■ Çalışmanın amacı: Aşağıdaki bayram ve pandemi yazısına göre şu ifadeler doğru mu: 1. Yazara göre bu dönemde bize en iyi gelecek şey sevdiklerimize sarılmak. 2. Yazar gazetede bu yıla ait bir haber okuduğunu söylüyor. 3. Yazar, Peygamberi takip etmemiz gerektiğini yalnızca okurlara söylediğini belirtiyor. Her birine evet ya da hayır deyin, kararı veren sözleri de metinden hiç değiştirmeden alıntılayın.

--- Verilen metin ---

Bayramlar Yaklaşıyor, Pandemin vermiş olduğu kısıtlama, Psikolojimizin iyice yıprandığı şu dönemlerde bize en iyi gelecek şey sevdiklerimize sarılmak ama maalesef buda mümkün değil,
Gazetenin birinde geçen senenin bir haberini okudum, Habere gelmeden önce dünya hayatının tamamen dinin ne olursa olsun menfaat dünyası olduğu açık ve net belli, Bundan kurtulmanın en iyi yolu Peygamberimizi takip etmemiz gerektiğini defalarca söyledik, Ben bunu sadece sizlere değil kendi kendime de defalarca söylüyorum.
Hayatımız o kadar bazen sıradan devam ediyor ve herşey alışkanlık haline geliyor ki onu kaybetmekten korkuyoruz. Şu bilmek gerekir, Dünyayı nasıl yaşarsan yaşa bu imtihan bitecek. iyi veya kötü olduğunu az çok bileceksin, Her seferinde dua ediyorum ki Allah bizim bilerek veya bilmeyerek işlediğimiz günahlarımızı af etsin.
Gelelim gazetedeki habere, Belediyelerin Kurban için getirilen hayvanların işgal ettiği yerler için aldığı muhteşem paralara.

--- Veri bölümü ---

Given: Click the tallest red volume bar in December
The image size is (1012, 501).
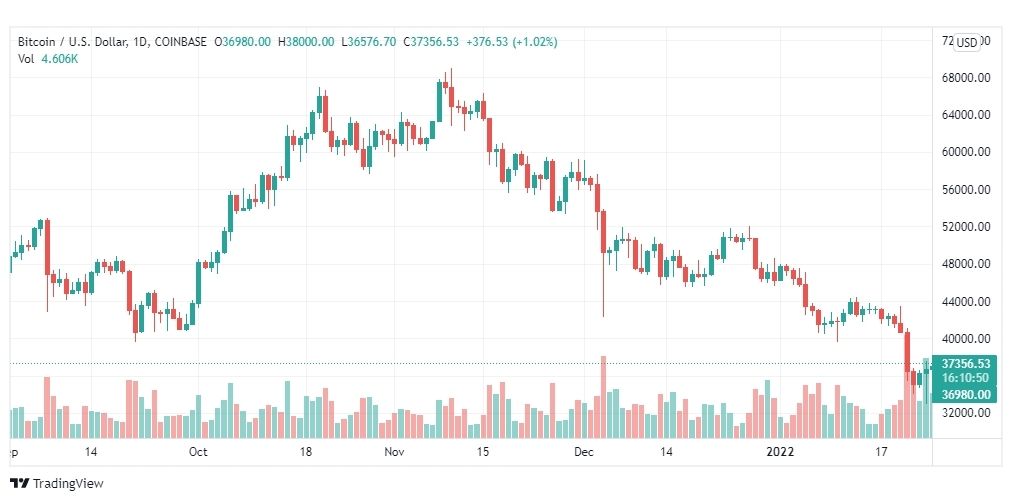Looking at the screenshot, I should 603,397.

---

■ Cevap:
1. Evet: "bize en iyi gelecek şey sevdiklerimize sarılmak"
2. Hayır: "Gazetenin birinde geçen senenin bir haberini okudum"
3. Hayır: "Ben bunu sadece sizlere değil kendi kendime de defalarca söylüyorum."